Targeting oxidative pentose phosphate pathway prevents recurrence in mutant Kras colorectal carcinomas.
- Resource Type
- Article
- Authors
- Gao, WenChao; Xu, YuTing; Chen, Tao; Du, ZunGuo; Liu, XiuJuan; Hu, ZhiQian; Wei, Dong; Gao, ChunFang; Zhang, Wei; Li, QingQuan
- Source
- PLoS Biology. 8/28/2019, Vol. 17 Issue 8, p1-28. 28p. 2 Diagrams, 5 Graphs.
- Subject
- *PENTOSE phosphate pathway
*CANCER stem cells
*TRIOSE-phosphate isomerase
*CARCINOMA
*CELL physiology
- Language
- ISSN
- 1544-9173
Recurrent tumors originate from cancer stem cells (CSCs) that survive conventional treatments. CSCs consist of heterogeneous subpopulations that display distinct sensitivity to anticancer drugs.

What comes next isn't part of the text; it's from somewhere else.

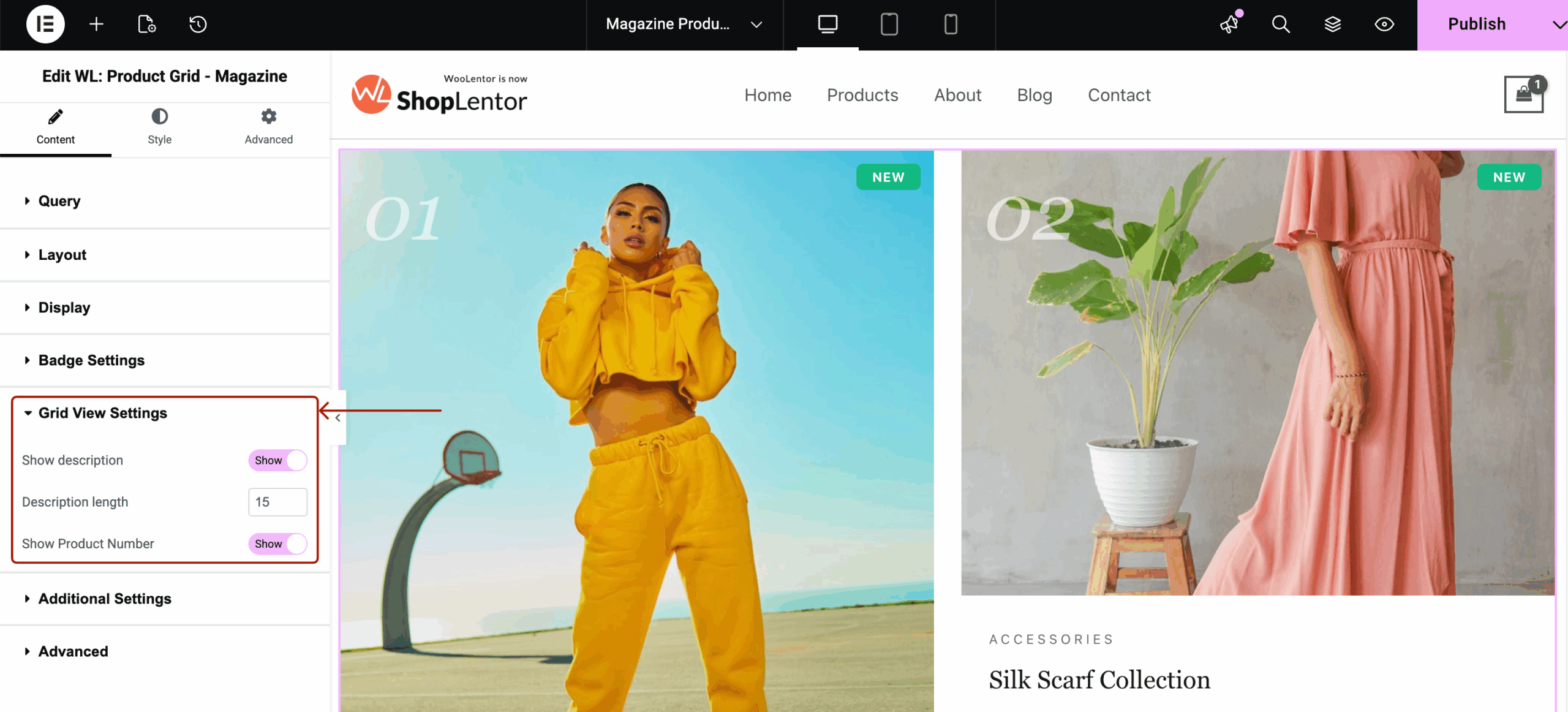This screenshot has height=712, width=1568.
Task: Switch to the Style tab
Action: click(x=159, y=127)
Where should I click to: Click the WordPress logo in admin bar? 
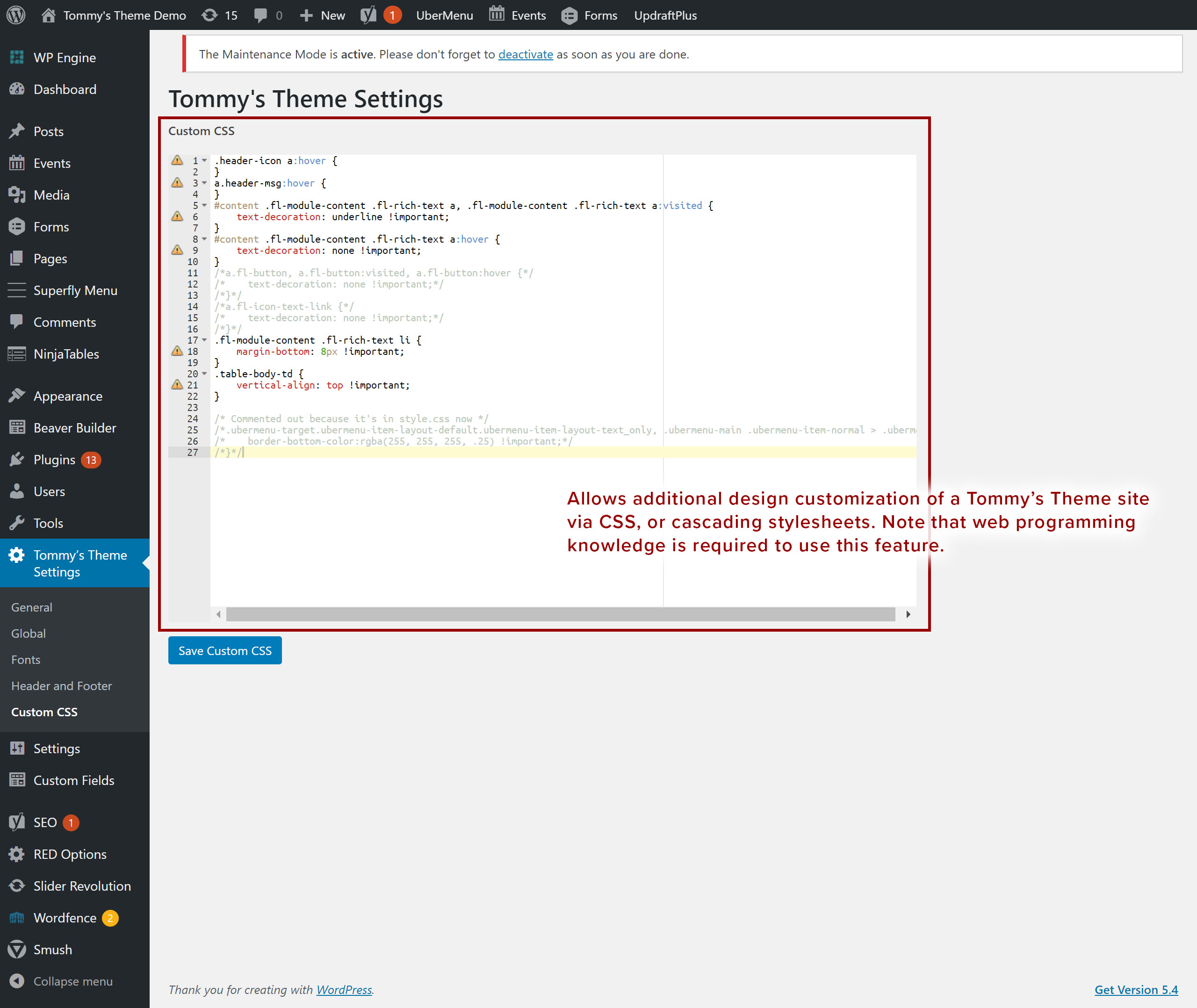pyautogui.click(x=16, y=15)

Such a heterogeneity presents a significant challenge in preventing tumor recurrence. In the current study, we observed that quiescent CUB-domain–containing protein 1 (CDCP1)+ CSCs are enriched after chemotherapy in mutant Kirsten rat sarcoma viral oncogene homolog (Kras) colorectal carcinomas (CRCs) and serve as a reservoir for recurrence. Mechanistically, glucose catabolism in CDCP1+ CSCs is routed to the oxidative pentose phosphate pathway (PPP); multiple cycling of carbon backbones in the oxidative PPP potentially maximizes NADPH reduction to counteract chemotherapy-induced reactive oxygen species (ROS) formation, thereby allowing CDCP1+ CSCs to survive chemotherapeutic attack. This is dependent on silent mating type information regulation 2 homolog 5 (Sirt5)-mediated inhibition of the glycolytic enzyme triosephosphate isomerase (TPI) through demalonylation of Lys56. Blocking demalonylation of TPI at Lys56 increases chemosensitivity of CDCP1+ CSCSs and delays recurrence of mutant Kras CRCs in vivo. These findings pinpoint a new therapeutic approach for combating mutant Kras CRCs. [ABSTRACT FROM AUTHOR]